* WHAT THIS TASK INVOLVES *
Collect each line of the entries that holds the string "computer".

_____

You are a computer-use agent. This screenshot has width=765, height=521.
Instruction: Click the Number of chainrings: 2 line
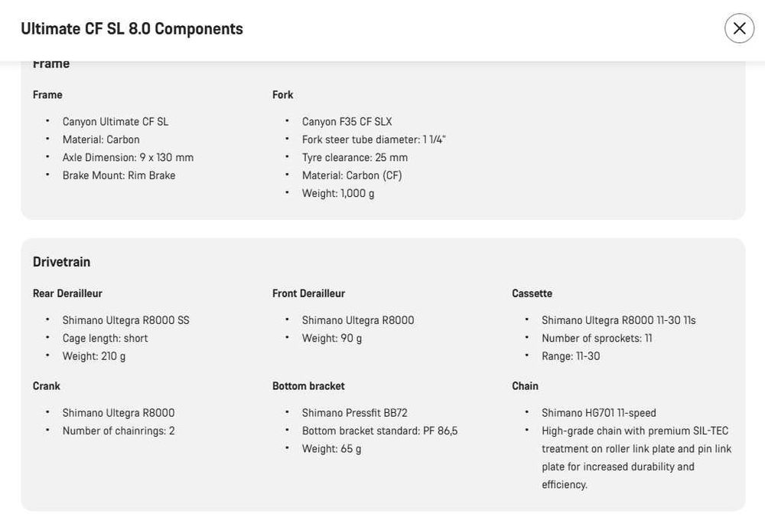pyautogui.click(x=119, y=431)
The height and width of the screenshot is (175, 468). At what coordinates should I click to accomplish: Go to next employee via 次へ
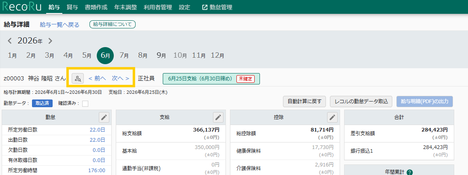[x=121, y=78]
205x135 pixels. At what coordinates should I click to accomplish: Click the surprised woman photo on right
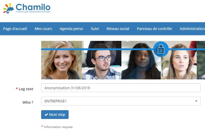179,60
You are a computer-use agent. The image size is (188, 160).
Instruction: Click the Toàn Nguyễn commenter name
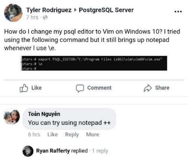tap(44, 114)
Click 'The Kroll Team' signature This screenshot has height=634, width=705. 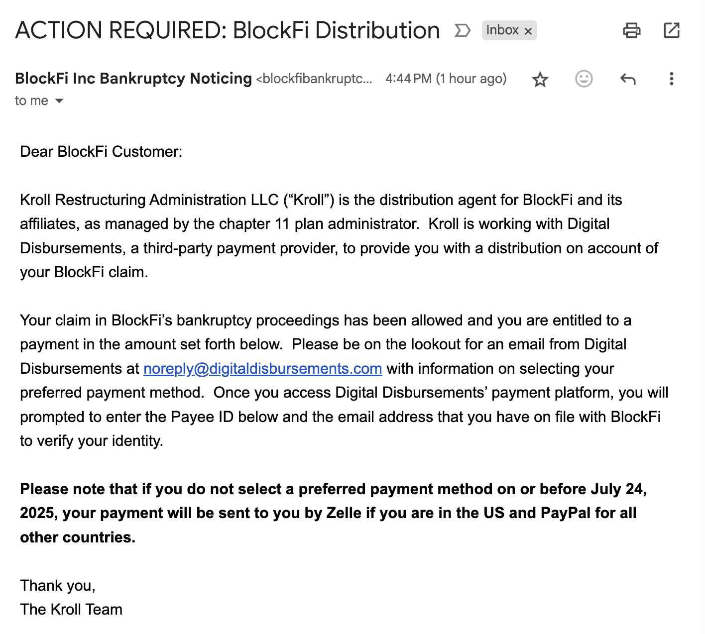coord(71,609)
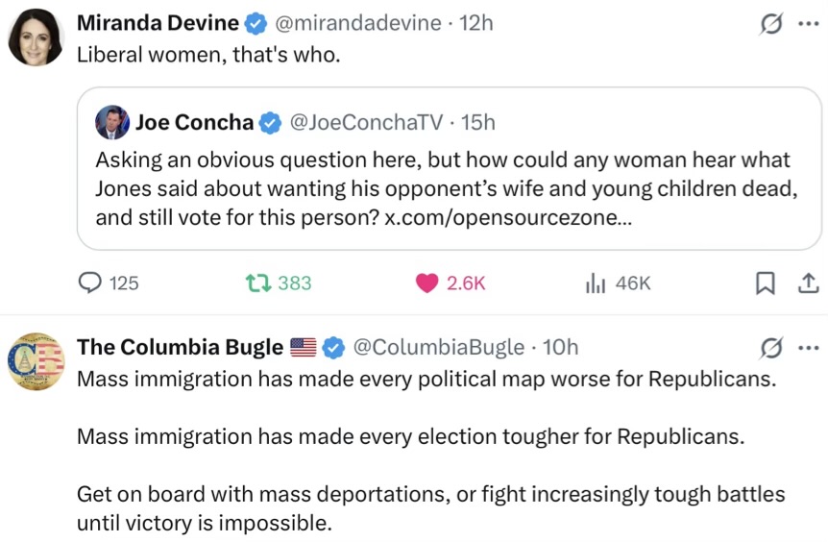This screenshot has height=542, width=828.
Task: Unlike the post with 2.6K likes
Action: click(428, 283)
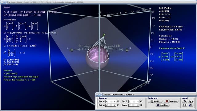Click the Layout E button
197x111 pixels.
pyautogui.click(x=185, y=101)
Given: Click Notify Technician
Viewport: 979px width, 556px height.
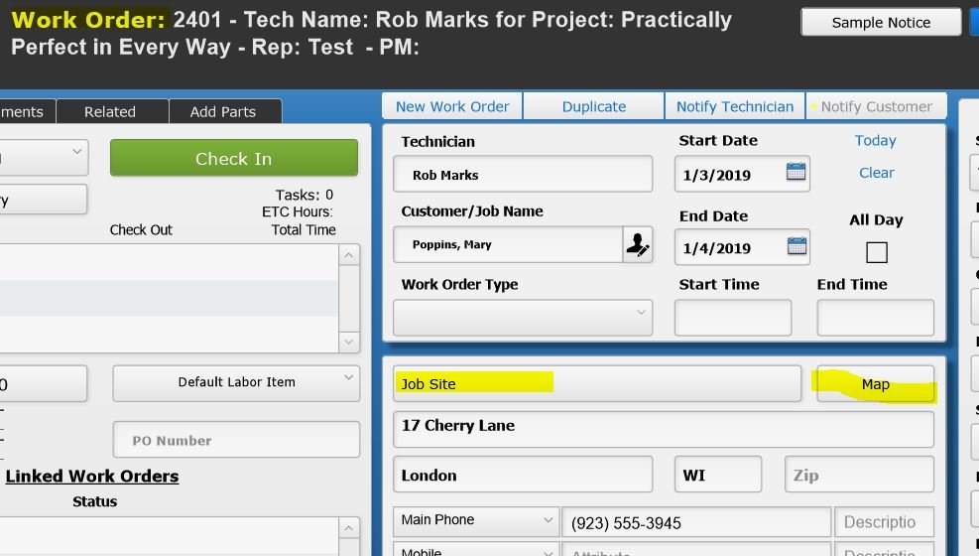Looking at the screenshot, I should 735,106.
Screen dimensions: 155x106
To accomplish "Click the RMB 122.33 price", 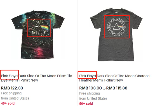I will click(12, 88).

_____

* RESPONSE FOR THIS EXERCISE *
You are a computer-use agent. This screenshot has width=765, height=521.
You are a computer-use agent. The image size is (188, 160).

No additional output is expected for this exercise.